=== TASK MATERIAL ===

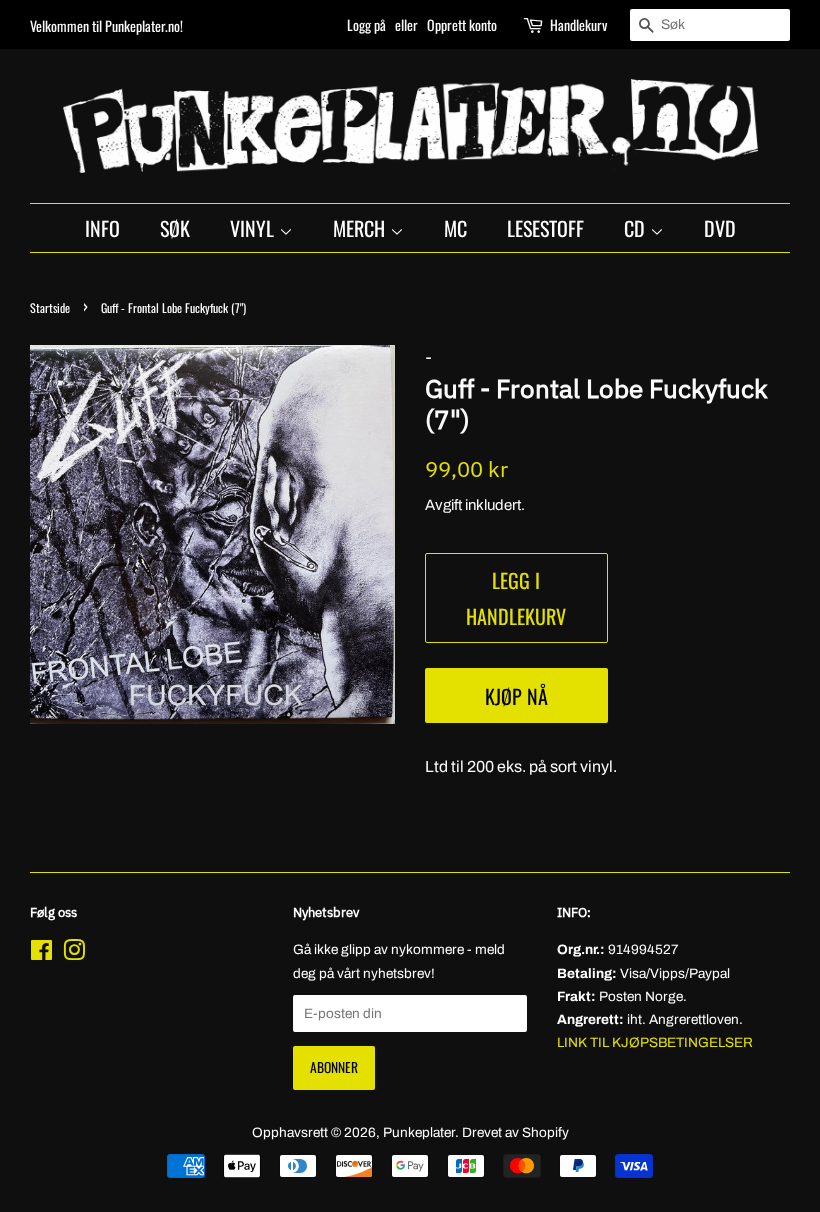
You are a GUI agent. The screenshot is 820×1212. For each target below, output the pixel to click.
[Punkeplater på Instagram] (74, 954)
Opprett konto (462, 24)
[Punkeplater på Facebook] (41, 954)
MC (455, 228)
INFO (102, 228)
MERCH (361, 228)
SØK (175, 228)
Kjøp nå (516, 696)
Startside (50, 307)
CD (637, 228)
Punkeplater (419, 1132)
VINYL (254, 228)
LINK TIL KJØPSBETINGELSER (655, 1042)
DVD (720, 228)
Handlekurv (578, 24)
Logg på (366, 24)
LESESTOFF (545, 228)
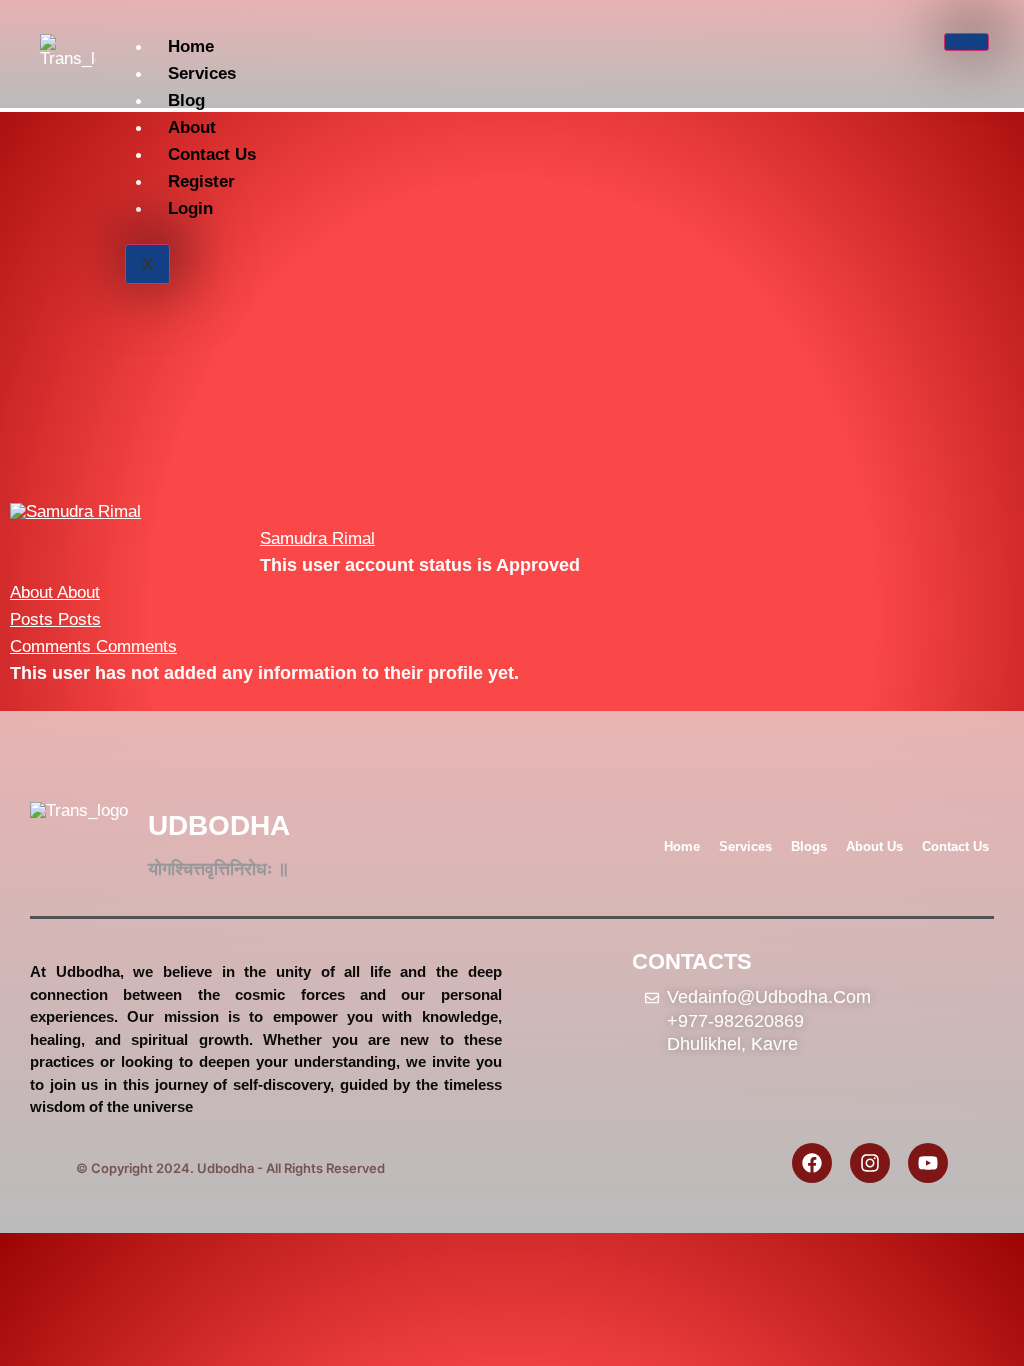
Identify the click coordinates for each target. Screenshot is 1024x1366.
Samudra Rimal (317, 538)
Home (191, 46)
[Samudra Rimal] (75, 511)
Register (201, 181)
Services (202, 73)
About (192, 127)
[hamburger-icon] (966, 42)
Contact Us (212, 154)
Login (190, 208)
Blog (186, 100)
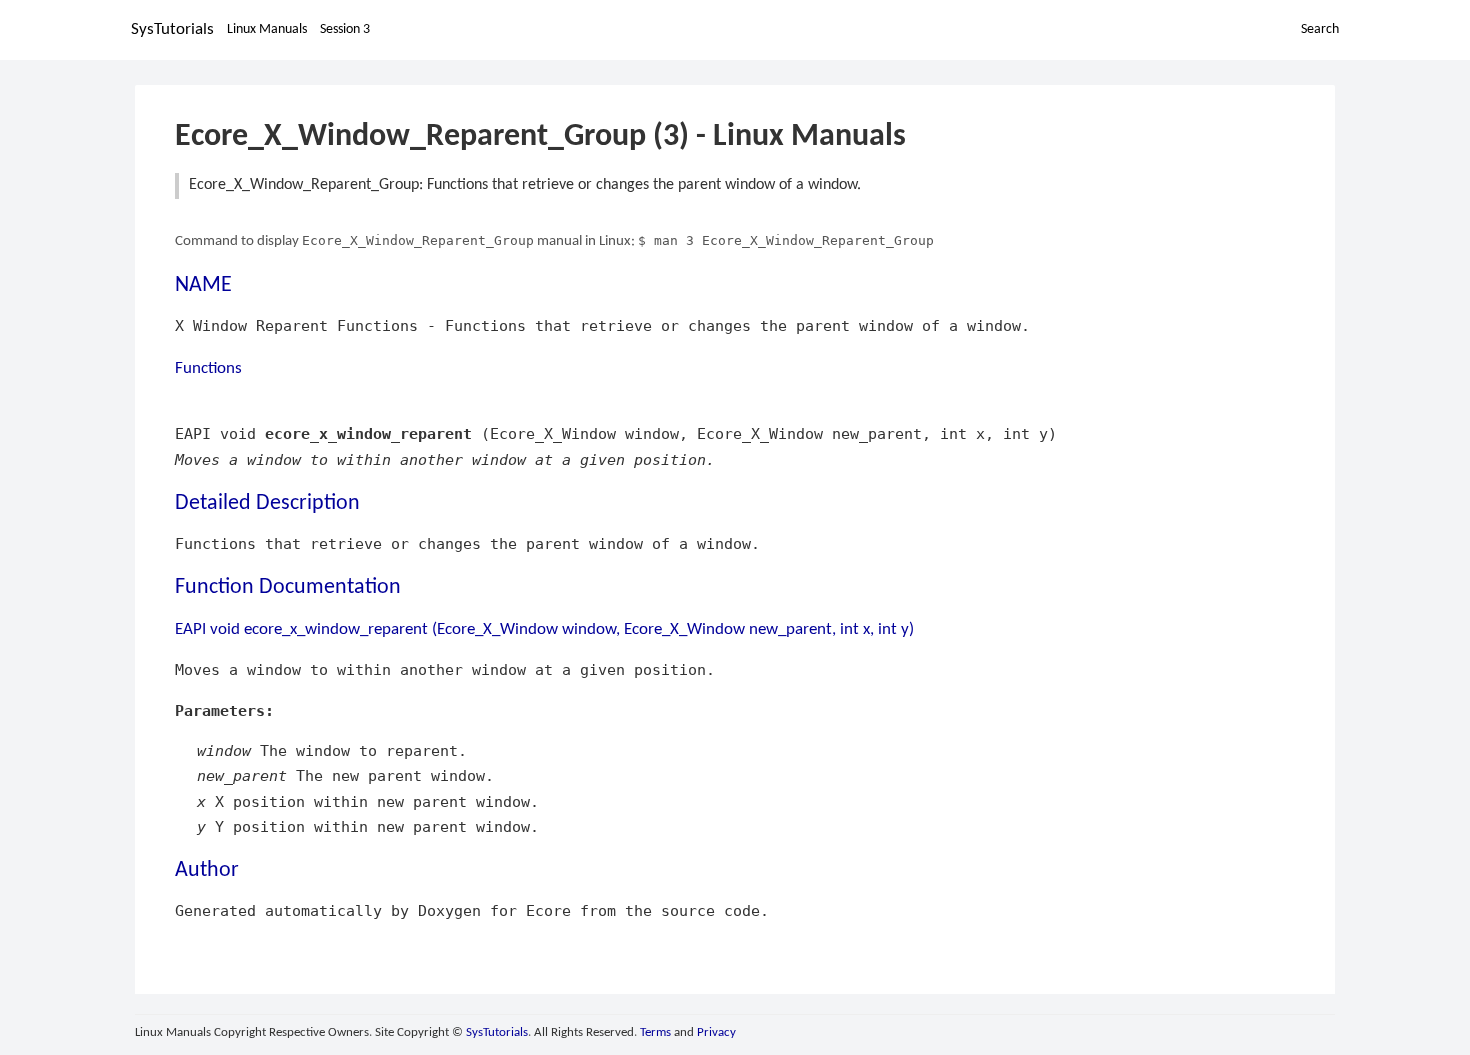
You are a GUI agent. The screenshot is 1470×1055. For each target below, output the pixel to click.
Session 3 (345, 29)
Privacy (716, 1032)
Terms (655, 1032)
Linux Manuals (267, 29)
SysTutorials (172, 29)
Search (1320, 29)
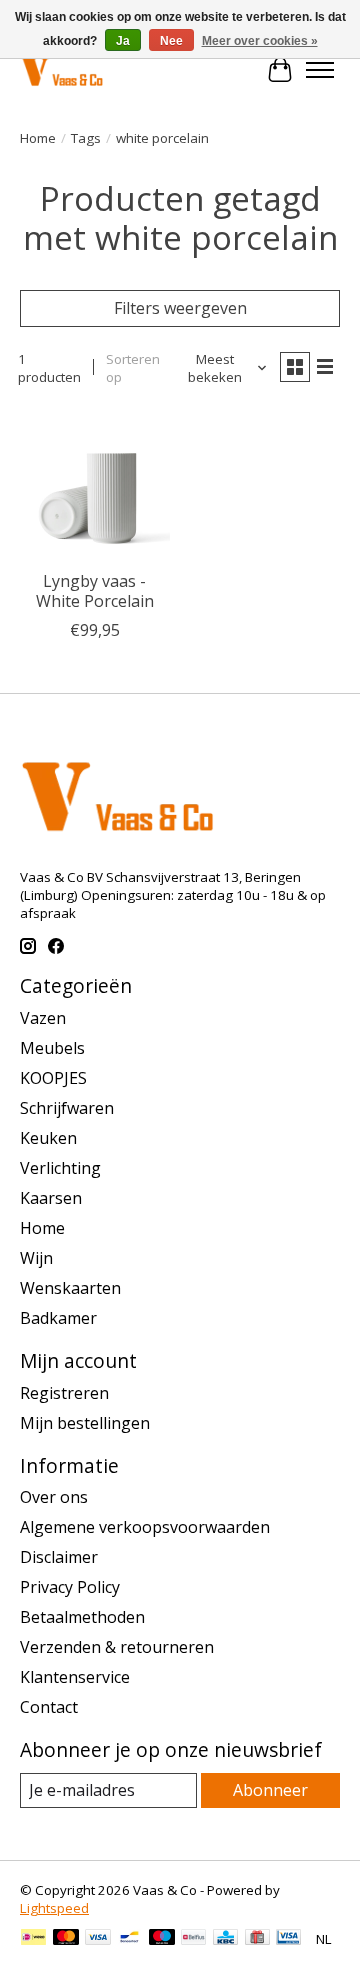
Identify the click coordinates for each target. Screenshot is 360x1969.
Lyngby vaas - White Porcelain (95, 590)
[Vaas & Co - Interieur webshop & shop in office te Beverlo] (61, 69)
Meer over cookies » (260, 41)
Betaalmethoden (82, 1617)
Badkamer (58, 1318)
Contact (49, 1707)
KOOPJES (53, 1078)
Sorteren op (133, 368)
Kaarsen (51, 1198)
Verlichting (60, 1168)
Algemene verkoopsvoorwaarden (145, 1527)
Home (38, 138)
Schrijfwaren (67, 1108)
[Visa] (98, 1939)
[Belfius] (193, 1939)
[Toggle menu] (320, 70)
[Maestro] (162, 1939)
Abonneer (270, 1790)
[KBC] (225, 1939)
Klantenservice (75, 1677)
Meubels (52, 1048)
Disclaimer (59, 1557)
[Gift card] (257, 1939)
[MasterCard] (66, 1939)
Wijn (36, 1258)
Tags (86, 138)
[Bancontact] (129, 1939)
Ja (123, 41)
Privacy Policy (70, 1587)
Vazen (43, 1018)
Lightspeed (54, 1908)
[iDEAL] (33, 1939)
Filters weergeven (180, 308)
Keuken (48, 1138)
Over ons (54, 1497)
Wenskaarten (70, 1288)
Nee (171, 41)
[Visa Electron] (288, 1939)
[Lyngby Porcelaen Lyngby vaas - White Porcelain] (95, 485)
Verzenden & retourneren (117, 1647)
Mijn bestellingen (85, 1423)
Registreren (64, 1393)
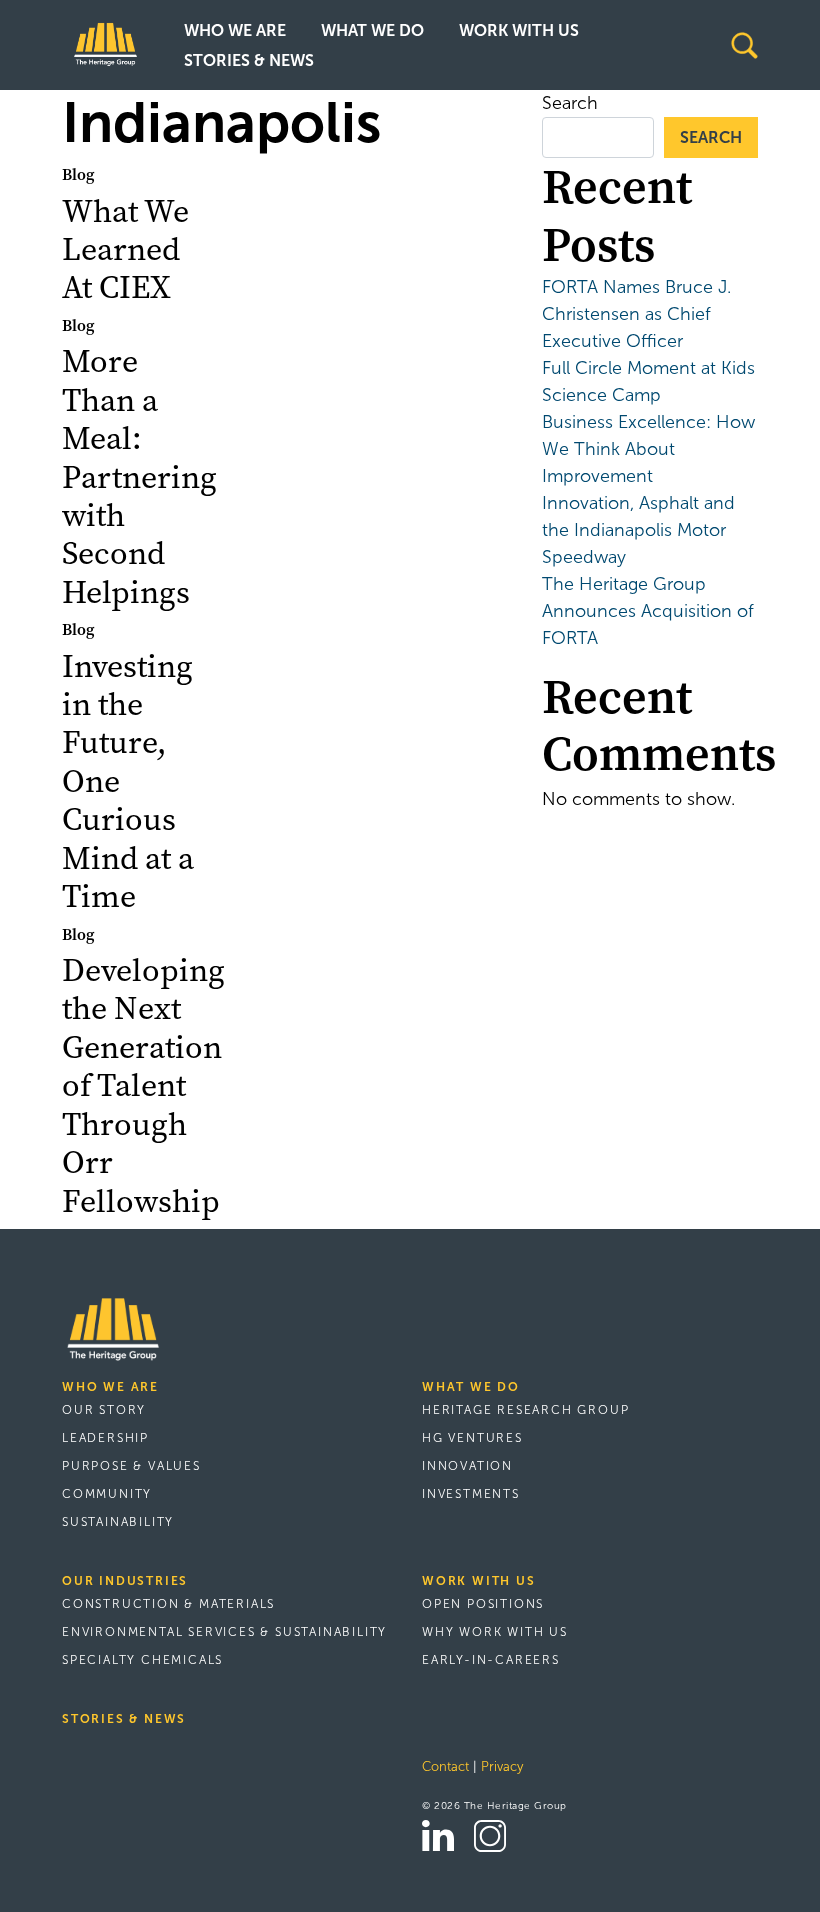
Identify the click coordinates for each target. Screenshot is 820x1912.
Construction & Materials (168, 1604)
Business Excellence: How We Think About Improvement (648, 449)
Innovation (467, 1466)
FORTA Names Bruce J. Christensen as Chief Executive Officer (636, 314)
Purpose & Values (131, 1466)
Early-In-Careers (491, 1660)
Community (107, 1494)
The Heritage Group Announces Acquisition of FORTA (648, 611)
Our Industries (125, 1581)
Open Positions (483, 1604)
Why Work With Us (495, 1632)
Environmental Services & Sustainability (224, 1632)
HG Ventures (472, 1438)
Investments (471, 1494)
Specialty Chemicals (142, 1660)
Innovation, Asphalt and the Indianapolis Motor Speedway (638, 530)
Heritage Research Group (525, 1410)
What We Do (372, 30)
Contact (445, 1767)
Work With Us (519, 30)
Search (570, 103)
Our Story (104, 1410)
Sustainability (118, 1522)
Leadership (105, 1438)
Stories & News (249, 60)
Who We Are (235, 30)
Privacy (502, 1767)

===

YOUR GOAL ->
Each line above where the word "Lyngby" occurs should be returned in full.

ANSWER SECTION ->
Lyngby vaas - White Porcelain (95, 590)
[Lyngby Porcelaen Lyngby vaas - White Porcelain] (95, 485)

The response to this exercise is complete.